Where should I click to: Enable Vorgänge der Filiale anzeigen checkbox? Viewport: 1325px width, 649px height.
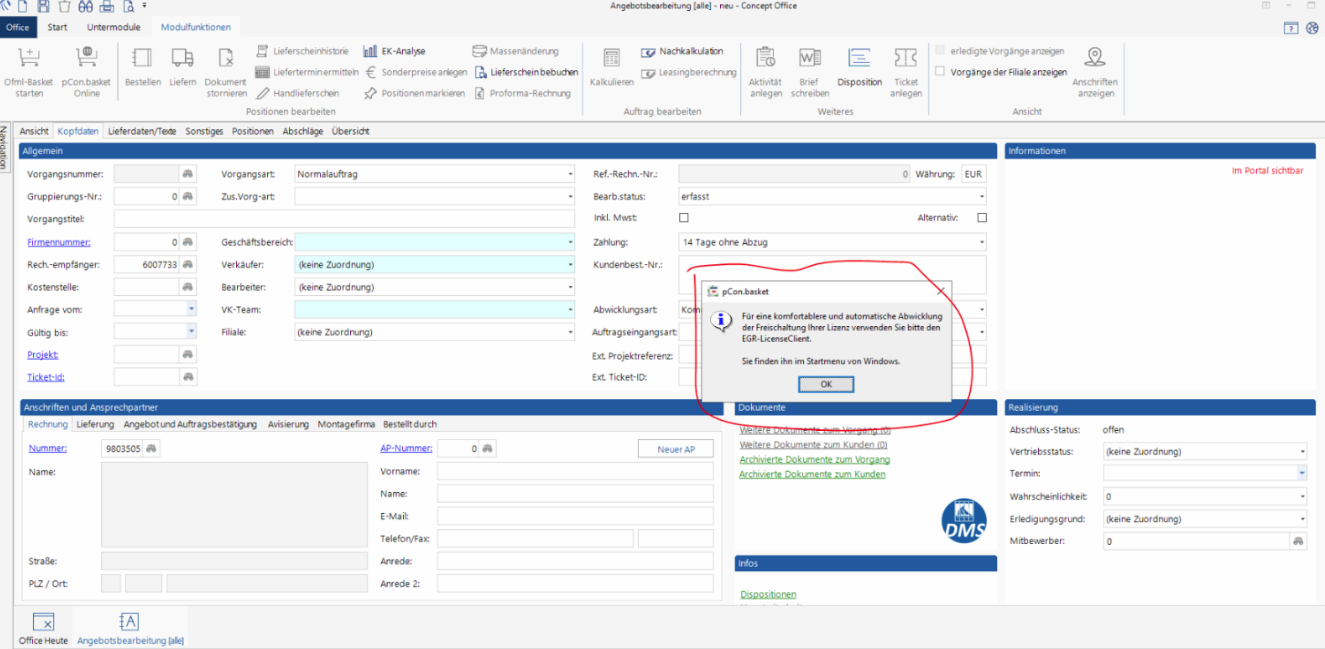point(940,72)
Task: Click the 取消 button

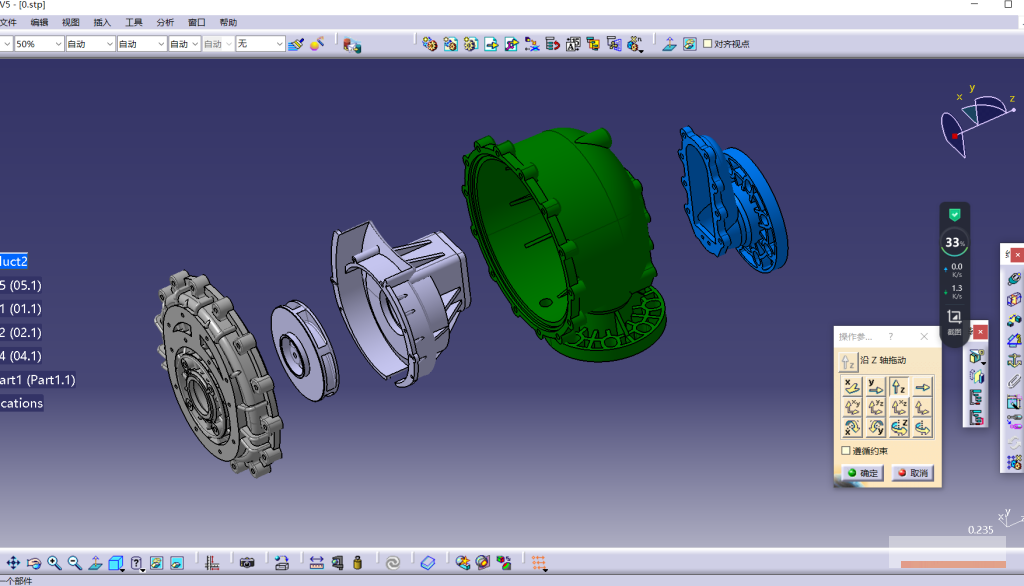Action: (x=912, y=472)
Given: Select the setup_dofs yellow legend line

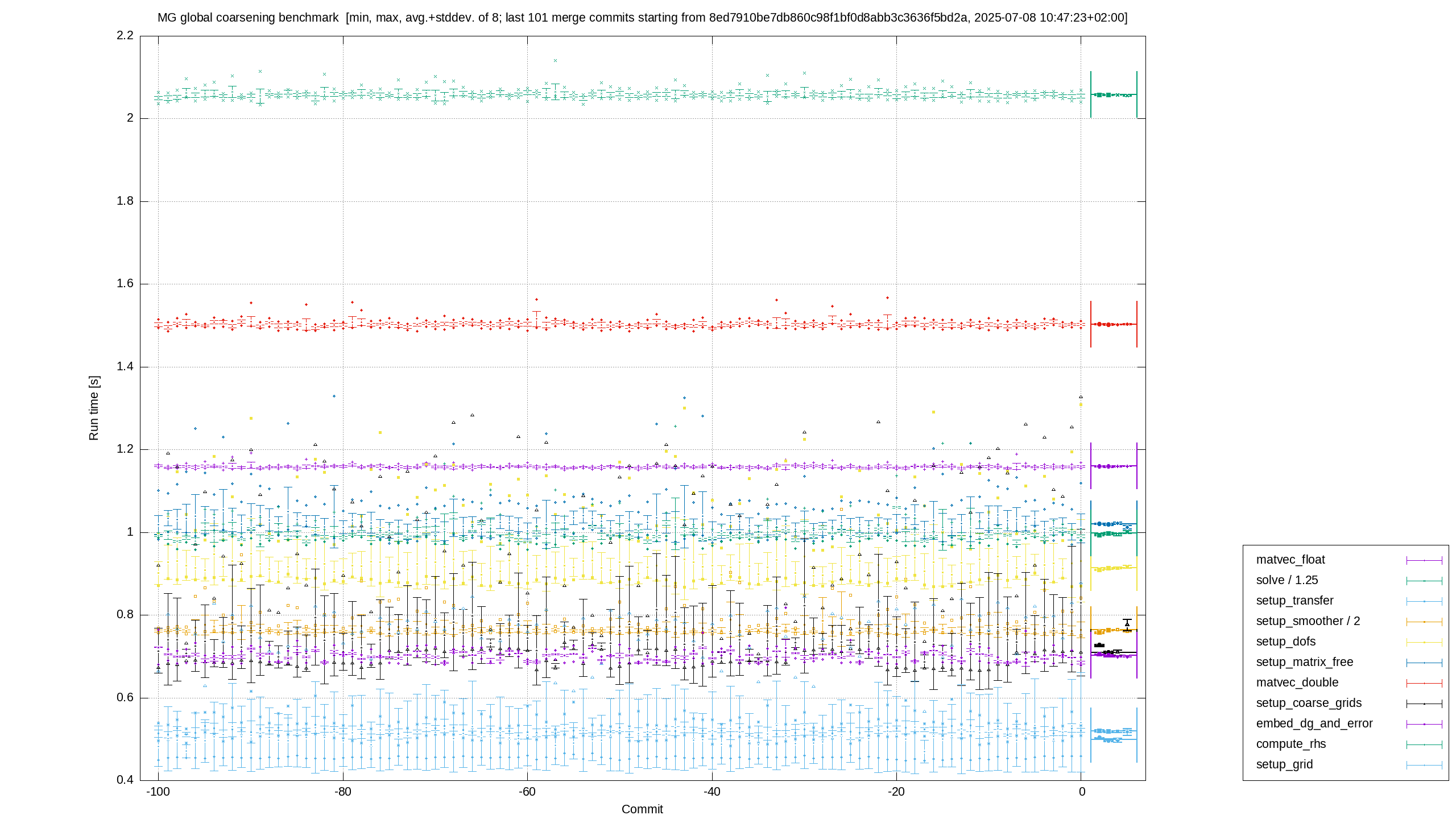Looking at the screenshot, I should tap(1424, 642).
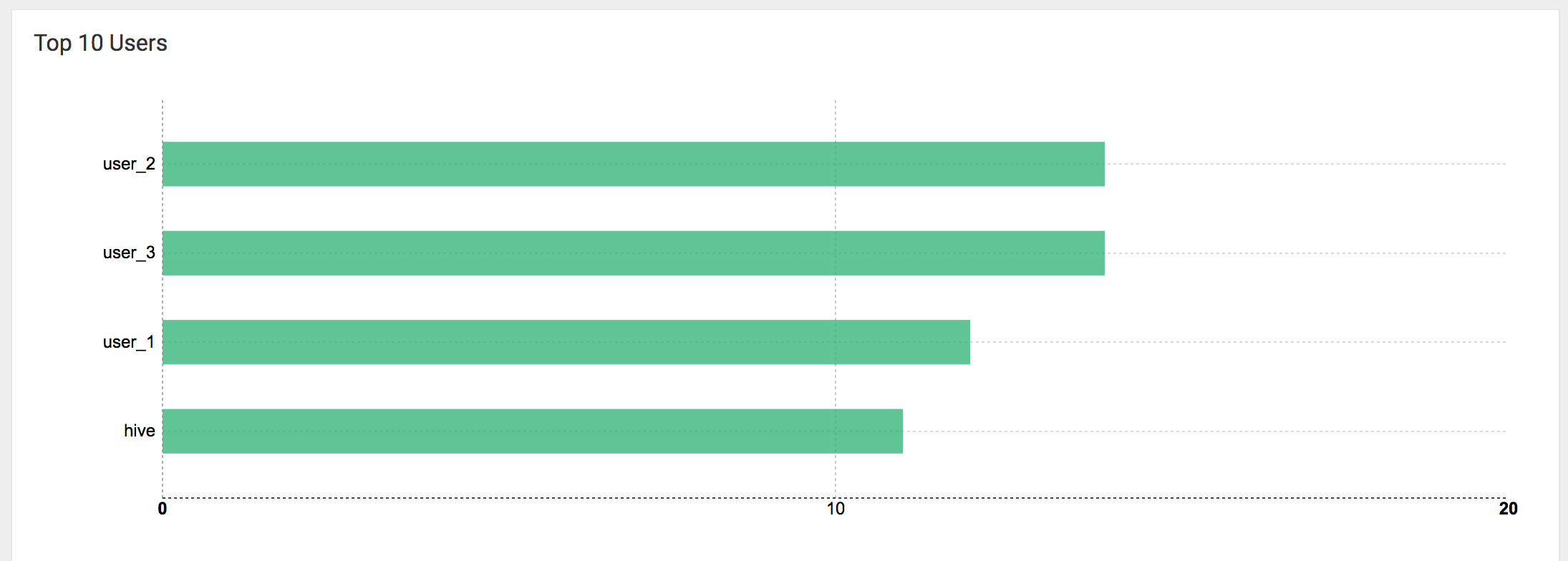Viewport: 1568px width, 561px height.
Task: Click the hive label on the y-axis
Action: [139, 431]
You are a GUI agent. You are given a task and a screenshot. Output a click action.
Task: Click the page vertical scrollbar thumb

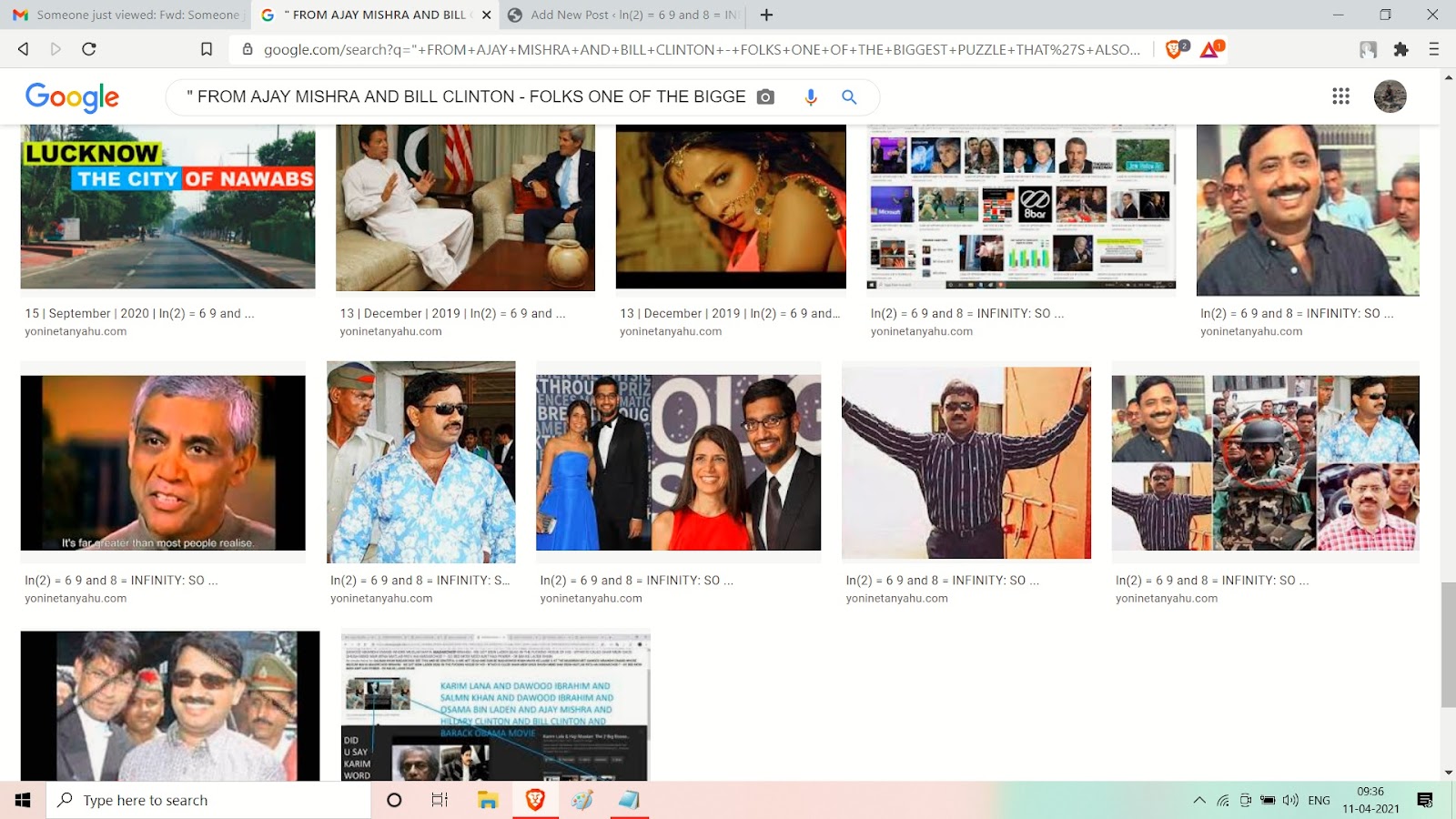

▶ [What the task requires] Rewrite every item above as a numbered list, one line per entry, skipping blank lines and leaving out the pictures.

▶ [Result of the exercise]
1. Where should I click to: Enable Vorgänge der Filiale anzeigen checkbox? Viewport: 1325px width, 649px height.
2. point(940,72)
3. Task: Click the 取消 button
4. Action: (x=912, y=472)
5. Given: Select the setup_dofs yellow legend line
6. Looking at the screenshot, I should tap(1424, 642).
7. Viewport: 1568px width, 561px height.
8. Task: Click the hive label on the y-axis
9. Action: [139, 431]
10. You are a GUI agent. You are given a task and a screenshot. Output a click action.
11. Task: Click the page vertical scrollbar thumb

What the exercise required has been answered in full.